I met a film major at Biola who was struck by the poverty he saw when visiting Africa on a church trip one summer. He decided to create a documentary to raise awareness of global poverty (while living on $1.25 a day), and he is planning to start a nonprofit enabling youth to combat poverty. Currently, he's trying to get funding for his project through a Pepsi contest.

I think it's a pretty cool project. It's easy to get overwhelmed with Social Justice causes, and it's easy to criticize something from the outside...

It's also easy to go to the
Pepsi challenge website and vote for his project. Sure, Pepsi is using the giveaway for publicity.
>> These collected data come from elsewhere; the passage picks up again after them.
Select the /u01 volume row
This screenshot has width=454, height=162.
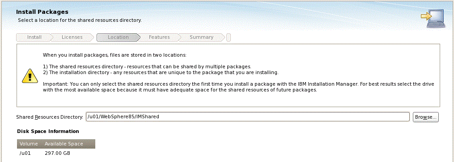pyautogui.click(x=56, y=153)
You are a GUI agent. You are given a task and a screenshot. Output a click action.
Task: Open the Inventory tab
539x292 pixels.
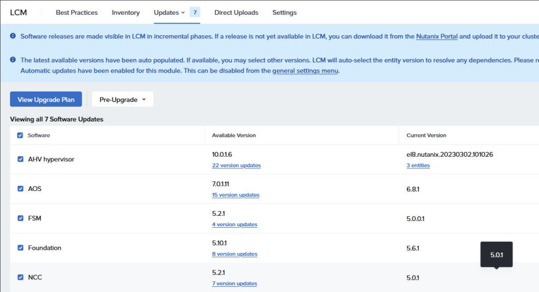tap(126, 13)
And this sort of setup allowing people to sit in their bedrooms and feel better about themselves through the click of a button. But hey – they should feel better about themselves – at least they're bothered enough to spend a couple minutes on it. Right?

Monday, September 13, 2010

going down the only road I've ever known




I grew up reading comic books. Specifically: Garfield, Calvin and Hobbes, Farside, Asterix and Obelisk, Tintin, Archie, Dilbert, For Better or For Worse, and Foxtrot. I read other comics in the newspaper and upon occasion, but I only read collections of the ones I just listed. I devoured them like novels, and rereading them always gives me a sense of nostalgia and heightened appreciation for the intelligence and talent behind each strip.
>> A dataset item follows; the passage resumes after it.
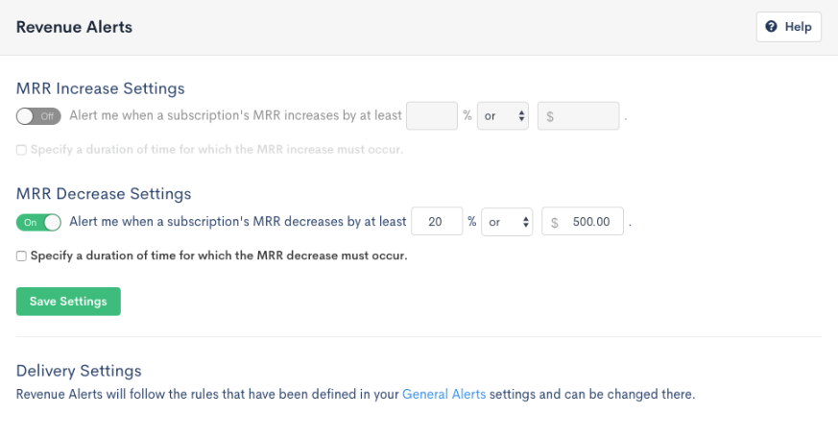The height and width of the screenshot is (439, 838).
Task: Click the Save Settings button
Action: click(68, 301)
Naturally, as with most of my interests/entertainments, I decided to try the art out for myself. I read my favorite authors' descriptions of their work processes, was given a "How to become a cartoonist" book, and set to work developing characters. I ended up with a young girl and her obnoxious pet monkey who would mock/make terribly witty remarks towards anyone else entering the scene (think Lord Henry Wotton).

I'm not sure what makes animals in cartoons so appealing – perhaps because paper is an equalizing medium: they have an equal claim to reality as their 2D human counterparts. Vraisemblablement, there is something naturally humorous about animals; especially talking animals. Particularly cows. (Yes, I adore Larson beyond all reason.)

**

This is the part where I move away from the mike to breathe in.

At Lifegroup the other night, the topic of trust came up – trust in God, trust in others. Somebody tied trust into control, and I haven't been mentally able to break the two since. Trust requires relinquishing a certain amount of control; like the chair example – you don't trust it until you sit in it.

Even when trust is simply a matter of spending time with someone and believing that they will accept you and your intentions, it allows them to have a certain amount of control over your well being. Any relational investment does, just ask Simon and Garfunkel:

I've built walls,
A fortress deep and mighty,
That none may penetrate.
I have no need of friendship; friendship causes pain.
It's laughter and it's loving I disdain.
I am a rock,
I am an island.

Don't talk of love,
Well, I've heard the word before.
It's sleeping in my memory.
I won't disturb the slumber of feelings that have died.
If I never loved I never would have cried.
I am a rock,
I am an island.

I have my books
And my poetry to protect me;
I am shielded in my armor,
Hiding in my room, safe within my womb.
I touch no one and no one touches me.
I am a rock,
I am an island.

**

Sometimes when I'm walking, hiking, or riding the bus, I turn on the LOTR soundtrack and pretend I'm on an enthralling quest. I highly recommend it.

**

Every day I have the joy of hanging out with and walking Adam, a 6 month old Havanese Shih tzu.

When I first met Adam, he made a mad cap dash towards my crotch, wondering if I was a suitable love interest. He then flung his body in the air, aiming for my face, but contenting himself on chewing my hands. I'm glad that humans have developed a system of social norms to prevent this sort of behavior.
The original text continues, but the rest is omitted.